EXTRAIT.
#####

À l’âge de sept ans, je savais deux choses avec certitude. Premièrement, je voulais désespérément transporter un thermos rempli d’eau et un sac à dos rempli de livres d’histoires et de mathématiques, en marchant aux côtés de mes amis. Deuxièmement, tout cela représentait une réalité dont j’étais exclue à cause de mon handicap, et parce que j’étais une fille. J’étais privée de l’apprentissage de compétences essentielles à une vie meilleure, comme les fractions, la lecture et même quelque chose d’aussi élémentaire que l’écriture de mon propre nom.
En Somalie, les enfants handicapés ont toujours été systématiquement cachés, car ils sont considérés comme imparfaits, maudits et comme une tare familiale. Pour ces raisons et plusieurs autres, ils doivent faire face à de nombreux obstacles, dont l’inaccessibilité en raison de leur état physique. Le fait d’être une fille signifiait également que j’étais traitée comme une citoyenne de seconde zone : les garçons handicapés bénéficiaient des ressources disponibles en priorité.

#####

EXTRAIT DES DONNÉES.
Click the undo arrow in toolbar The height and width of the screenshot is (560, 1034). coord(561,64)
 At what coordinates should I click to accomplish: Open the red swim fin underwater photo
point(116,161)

#####

CONSIGNE.
Rédigez la suite du témoignage sur l'exclusion scolaire d'une enfant handicapée en Somalie, en reprenant après sa dernière phrase. Les lignes n'interviennent en rien ici.

RÉPONSE.
Lorsque la guerre civile a éclaté en Somalie, je me souviens d’avoir eu extrêmement peur. Je ne savais pas ce qui allait nous arriver. Nous avons fui et sommes devenus des réfugiés de guerre. Quels choix feraient à nouveau les autres en mon nom? Quels étaient les autres obstacles qui m’attendaient et qui continueraient à m’éloigner de mes rêves? Des obstacles qui m’empêcheraient encore plus de me promener dans la rue avec mes amis, avec mon thermos et mon sac à dos, pour aller à l’école et apprendre.
Nous avons tout laissé derrière nous. Tout, y compris cette vie.
Lorsque nous nous sommes installés au Canada, j’ai reçu pour la toute première fois des soins médicaux pour mon handicap. On m’a installé des appareils orthopédiques et on m’a donné des béquilles.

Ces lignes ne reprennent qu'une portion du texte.